真理愛がサングラスをわずかに下にずらして、大学生の女の子たち、そして、藤原に視線を走らせた。美しい紫色の眼差しに息を呑む音が聞こえた。
『この子猫ちゃんたちは?』
結弦の腕にしがみついている藤原の手で視線を止めた真理愛に慌てて結弦は口を開く。
『僕には君だけだよ!』
『ふふっ、知ってるわ』
弁明する結弦にくすくすと笑って、真理愛がそっと藤原の手を外した。藤原は呆然と真理愛を見上げている。
今日の真理愛は、黒のワンピースに白いカーディガンを肩に羽織っている。首元のスカーフはフランスのおばあさまから譲り受けたものだそうだ。一見、シンプルな装いだが、スタイルが尋常ではないので、彼女らがこのワンピースを着ても同じようには着こなせないだろう。その上、足元も「今日はたくさん歩くから」といつもより低めの五センチヒール(ヒール太め)だから、彼女らより頭一つ大きい。

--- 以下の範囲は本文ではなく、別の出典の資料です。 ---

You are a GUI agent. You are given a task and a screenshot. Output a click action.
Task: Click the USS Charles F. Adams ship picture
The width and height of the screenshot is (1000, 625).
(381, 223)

ちなみにワンピースも靴も結弦がプレゼントしたものだ。某世界的ブランドの品でワンピースは七十万くらいだったが、真理愛にとびきり似合っているので、また買おうと思う。
「カワイイ、コネコちゃんタチ」
真理愛が片言の日本語で女の子たちに話しかける。
結弦の腕に絡められた彼女の左手の薬指でエメラルドが輝く。
「コノ人ハ、私ノ、コイビト。返シテネ」
とんでもない美女からのウィンクと投げキスに、女の子たちがキャーッと小声で悲鳴を上げた。結弦もあやうく死ぬかと思ったので、その威力はすさまじい。正面から受けて止めていたら、多分、間違いなく一回は死んでいたと思う。
「ご、ごめんなさーい!」
「お邪魔しましたぁ!」
「お幸せに!」
女の子たちは素直に去っていく。花音がその向こうでエア拍手をしていた。
「アナタモ、助ケテクレテ、アリガトネ、コネコちゃん」
真理愛は固まる藤原にも投げキスをして、行きましょ、と歩き出した。
結弦は「そんなに可愛さを振りまいちゃだめだよ!」と注意するが「何言ってるのこの人」みたいな顔をされて終わった。
「お姉さま、さすがだわ!」
「ふふっ、ありがとうございます」
抱き着いてきた花音を受け止めて、真理愛が笑う。
「さあ、急いでショーの席取りをしないと!」
「そうだったわ、ほら、お兄さま、お姉さまにデレデレしてないで、急いで!」
ぺしんと花音に尻をはたかれて、結弦ははっと我に返り、急ぎ足で歩き出した恋人と可愛い妹の背中を慌てて追いかける。
「あれ、営業部の小鳥遊じゃん」
「待って待って、王子って経理の鉄仮面と付き合ってるんじゃなかったの?」
「まさか鉄仮面の中身があれとか?」
「それこそまさかでしょ。あんな爆美女、隠しておく意味ないじゃん」
「じゃあ、どういうことだよ?」
「それは……分かんないけどさぁ」
この時、この場にいたシュエットの社員が実は、藤原だけではなかったことに結弦も真理愛も気づかなかったのだった。